Requisitos de aplicações:

Residencial:

A qualidade da água é para uso nas áreas internas (WC e lavanderia) e assegurada pelo planejamento adequado do sistema e pelo cumprimento do sistema de tratamento de quatro etapas WISY-CONTROLL. A água da cisterna subterrânea pode ser distribuída com a ajuda de bomba de recalque ou pressurizador para um reservatório superior, de onde segue aos pontos de consumo por gravidade. Na utilização em WC é recomendável prever um sistema automático de abastecimento com alimentação da rede pública quando a água de chuva é insuficiente. Nesse caso, a separação física (atmosférica) dos sistemas deve ser garantida para evitar a contaminação da água da rede pública.


Jardim:

O tipo de sistema de jardins é o mais simples e a instalação pode ser feita em obra obras acabadas, pois implica em interferência mínima nas instalações existentes, a água de chuva, livre de cloro, é ideal para uso em jardins e lagos ornamentais, espelhos de água. A filtragem remove todas as partículas maiores, tornando a água adequada para usos em irrigação com aspersores.
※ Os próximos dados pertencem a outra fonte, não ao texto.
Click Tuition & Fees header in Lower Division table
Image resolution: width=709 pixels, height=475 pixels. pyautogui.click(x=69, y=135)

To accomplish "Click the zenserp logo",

É possível alimentar a rede de distribuição sistema por gravidade ou por uma rede pressurizada com acionamento automático.


Comércio e Indústrias:

Em imóveis de grande área de captação, pode-se obter uma quantidade significativa de água para uso não potável, com ótimos benefícios econômicos e ambientais.
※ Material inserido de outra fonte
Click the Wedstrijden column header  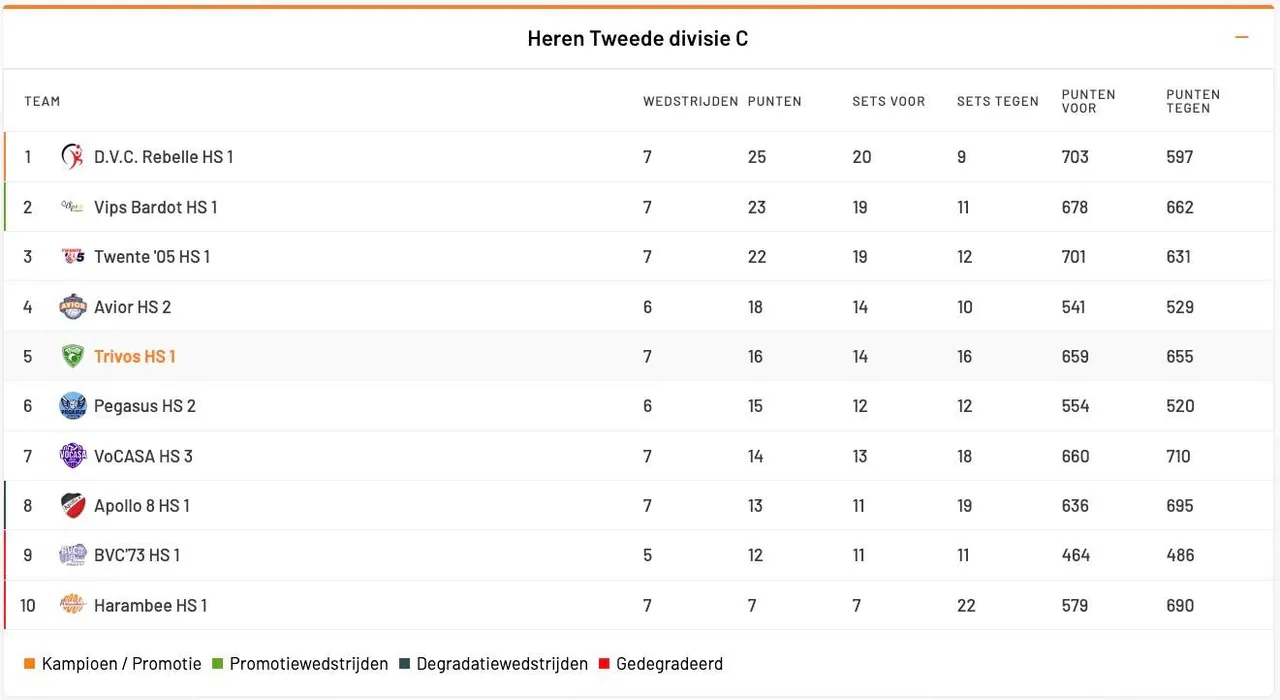[690, 101]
Os sistemas comerciais usam equipamentos maiores que os residenciais, mas seu princípio de funcionamento é o mesmo, Um maior grau de automatização e controle nos reservatórios e consumo de água podem ser implantados por meio de painéis de comando, aparelhos de medição etc. O excesso de água pode ser encaminhado para um lago ornamental (aerado) com efeitos estéticos e ambientais positivos. A água descartada preferencialmente deve ser direcionada para infiltração e recarga do lençol freático, evitando enchentes e o carregamento de sedimentos para os rios.